While the Supreme Court did not say that including a citizenship question was per se impermissible, it did say that the administration’s official rationale (enforcing the Voting Rights Act) “seems to have been contrived”:
We are presented, in other words, with an explanation for agency action that is incongruent with what the record reveals about the agency’s priorities and decisionmaking process. It is rare to review a record as extensive as the one before us when evaluating informal agency action—and it should be. But having done so for the sufficient reasons we have explained, we cannot ignore the disconnect between the decision made and the explanation given.

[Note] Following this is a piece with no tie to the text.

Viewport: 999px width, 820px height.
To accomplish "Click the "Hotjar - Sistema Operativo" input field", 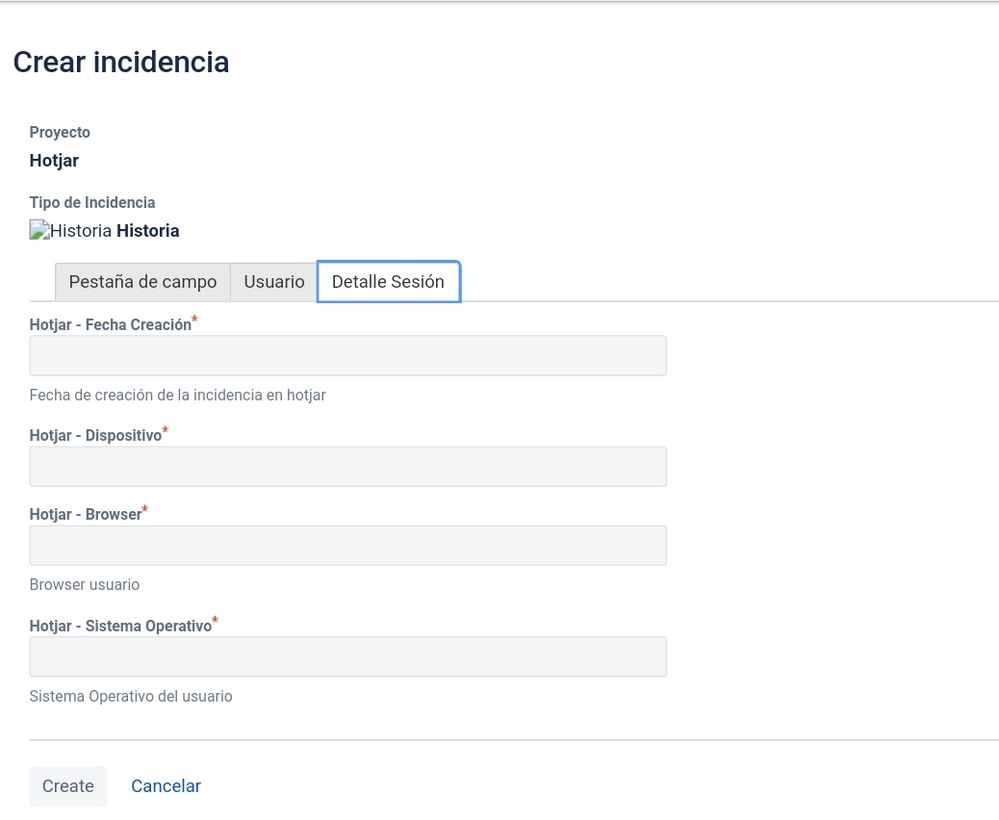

The high court determined that the lower court’s blocking of the question was warranted, and sent the question back to the Department of Commerce so it could come up with a new rationale.
Still, the Trump Administration might try it. If they fail, they could shift blame to Supreme Court Chief Justice John Roberts, said a person “familiar with some of the administration’s internal deliberations.”
UPDATE: 10:44 am —
DOJ just wrote in a filing in our SDNY census case that they are trying to find "a new rationale for including the citizenship question on the 2020 Decennial Census."— Daniel Jacobson (@Dan_F_Jacobson) July 3, 2019
They literally just said they are trying to come up with a "new rationale."
Can you come up with a rational post hoc? Will that fly with the court? Isn’t that arbitrary and capricious? Have studies been done on the impact of the question?
UPDATE: 10:59 am —
In Q&A with reporters before departing WH, Pres Trump says he's looking at 4 or 5 options for still getting a citizenship question on the 2020 Census. He says the census forms can be printed now – and an addendum added later. Says he's looking at using an Executive Order.— Mark Knoller (@markknoller) July 5, 2019
Um… I don’t see, from a practical standpoint, how an addendum could be added later. BEFORE mailing the census? Sure, I suppose. I suppose it will be ignored, too.
UPDATE — 1:20 pm —
When the Hofeller files came out, the justice deparment insisted it was a “conspiracy theory” to say that the administration was doing what Trump has now admitted they were doing, which impose a nationwide racial gerrymander https://t.co/rTJHSCZ99Q pic.twitter.com/6Bm8y811vY— Adam Serwer🍝 (@AdamSerwer) July 5, 2019
Again, confronted with a lie, which everyone knew was a lie, and for which there is documentary proof of the Trump administration’s real intentions, the Trumpist justices not only insisted that 2+2=5 if Trump says so, but that you must not believe your own eyes.— Adam Serwer🍝 (@AdamSerwer) July 5, 2019
Trump accidentally admits that he wants the citizenship question to rig congressional districts. pic.twitter.com/ZEHOcJ4ah2— Sarah Reese Jones (@PoliticusSarah) July 5, 2019
Trump's statement that they want the citizenship question for use in redistricting is awkward given that the Solicitor General told the Supreme Court the exact opposite a few weeks ago — the SG specifically said that was not their motive. pic.twitter.com/yv7UZquyeQ— Daniel Jacobson (@Dan_F_Jacobson) July 5, 2019
It was a gift to let the Trump Administration have a second bite at the apple. Now they get to lose twice.
UPDATE — 2:10 pm — DOJ filed a brief regarding the discovery schedule, saying that it was premature. ” “Any new decision by the Department of Commerce on remand providing a new rationale for reinstating a citizenship question on the census will constitute a new final agency action, and Plaintiffs will be fully entitled to challenge that decision at that time.”
But we still don’t know the new rationale or if there will be one.
So they are re-evaluating? And how does this square with their expedited appeal to the US Supreme Court which talked about the June 30 deadline? One more time, this is the same Justice Department that insisted to the Supreme Court, on at least five occasions, that there was no way to push final resolution of this dispute past June 30—and used that claim as its sole basis for seeking and receiving expedited review from the Court. Were they lying about THAT too?